【防災士が解説】災害時に広がる情報の真偽 Nintendo Switchは充電器になるのか

災害時には、善意や体験談からさまざまな情報が一気に拡散されます。能登半島地震の際にも、「Nintendo Switchがスマホの充電器になる」という情報が注目を集めました。非常時こそ冷静な判断が必要です。この話題を防災の視点で整理します。


■① 災害時に広がった「Switch充電器説」

避難生活の中で、スマートフォンの充電は生命線になります。その不安から、「手元にあるゲーム機で充電できる」という情報は急速に拡散しました。実際に試したという声も多く見られました。


■② 本当に充電できるのかという疑問

一部の機種では、条件次第でスマートフォンに電力が流れるケースがあるようです。

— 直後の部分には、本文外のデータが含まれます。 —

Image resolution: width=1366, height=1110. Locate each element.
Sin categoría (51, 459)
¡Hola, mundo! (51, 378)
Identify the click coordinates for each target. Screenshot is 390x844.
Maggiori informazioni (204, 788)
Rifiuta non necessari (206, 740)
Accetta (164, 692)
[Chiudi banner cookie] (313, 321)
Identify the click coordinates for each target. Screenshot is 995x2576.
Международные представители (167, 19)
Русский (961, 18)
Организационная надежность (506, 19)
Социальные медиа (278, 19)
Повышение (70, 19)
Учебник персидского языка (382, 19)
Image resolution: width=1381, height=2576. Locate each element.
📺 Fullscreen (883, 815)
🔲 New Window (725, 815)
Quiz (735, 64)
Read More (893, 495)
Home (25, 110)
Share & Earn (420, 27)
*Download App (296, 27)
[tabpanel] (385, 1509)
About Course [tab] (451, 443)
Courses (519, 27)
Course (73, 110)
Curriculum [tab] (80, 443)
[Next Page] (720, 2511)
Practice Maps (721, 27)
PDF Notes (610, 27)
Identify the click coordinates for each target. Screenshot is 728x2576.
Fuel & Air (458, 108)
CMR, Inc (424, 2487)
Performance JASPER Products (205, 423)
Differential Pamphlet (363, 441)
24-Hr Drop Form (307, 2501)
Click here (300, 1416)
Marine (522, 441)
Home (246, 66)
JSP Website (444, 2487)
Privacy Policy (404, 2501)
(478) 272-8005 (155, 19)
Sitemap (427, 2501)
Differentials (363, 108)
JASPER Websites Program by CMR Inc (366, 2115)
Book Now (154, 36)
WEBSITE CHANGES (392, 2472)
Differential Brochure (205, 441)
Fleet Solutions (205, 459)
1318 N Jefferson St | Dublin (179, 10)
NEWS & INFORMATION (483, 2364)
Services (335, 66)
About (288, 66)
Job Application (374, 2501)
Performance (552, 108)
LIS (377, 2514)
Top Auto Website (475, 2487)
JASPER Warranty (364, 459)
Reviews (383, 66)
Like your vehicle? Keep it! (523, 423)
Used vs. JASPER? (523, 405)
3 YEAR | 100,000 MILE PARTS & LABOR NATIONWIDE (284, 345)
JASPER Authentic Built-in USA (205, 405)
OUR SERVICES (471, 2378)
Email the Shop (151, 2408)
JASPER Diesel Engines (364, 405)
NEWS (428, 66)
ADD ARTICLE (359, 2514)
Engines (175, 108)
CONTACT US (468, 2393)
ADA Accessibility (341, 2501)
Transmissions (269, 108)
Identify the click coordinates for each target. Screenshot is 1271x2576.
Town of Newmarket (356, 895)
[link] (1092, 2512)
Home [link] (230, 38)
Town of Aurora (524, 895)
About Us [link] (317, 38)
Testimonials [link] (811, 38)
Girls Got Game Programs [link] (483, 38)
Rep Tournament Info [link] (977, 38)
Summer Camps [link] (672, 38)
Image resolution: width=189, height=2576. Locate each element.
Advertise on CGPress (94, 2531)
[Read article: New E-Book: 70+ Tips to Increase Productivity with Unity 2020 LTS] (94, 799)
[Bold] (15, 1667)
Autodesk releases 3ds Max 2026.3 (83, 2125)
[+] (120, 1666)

しかし、これは正式に想定された使い方ではありません。


■③ 任天堂の公式見解

任天堂は、Switchをモバイルバッテリーとして使用することを推奨していません。
機種や状況によっては、スマートフォンが充電されるどころか、逆にSwitch側が充電されてしまう場合もあるとしています。


■④ 非常時ほど「非推奨行為」はリスクになる

Switchは本来、ゲーム機として設計された精密機器です。非常時に無理な使い方をすると、本体のバッテリーを消耗させたり、故障につながる恐れがあります。


■⑤ 情報が錯綜する災害時の落とし穴

災害時は、正しい情報と不確かな情報が混在します。「みんなが言っているから」「実際にできた人がいるから」という理由だけで判断するのは危険です。


■⑥ 防災で本当に必要な電源対策

災害対策として頼るべきなのは、モバイルバッテリーや乾電池式充電器、車の電源など、想定された電源確保手段です。娯楽機器を代用する発想は、最後の手段に留めるべきです。


■⑦ やらなくていい防災の考え方

非常時だからといって、非公式な使い方に頼る必要はありません。確実性の低い方法に賭けるより、確実に機能する備えを優先することが重要です。


■⑧ 今日できる最小の備え

手元のモバイルバッテリーが本当に使えるか、一度充電・確認してみてください。
「使えるつもり」ではなく「確実に使える」状態にしておくことが、災害時の不安を大きく減らします。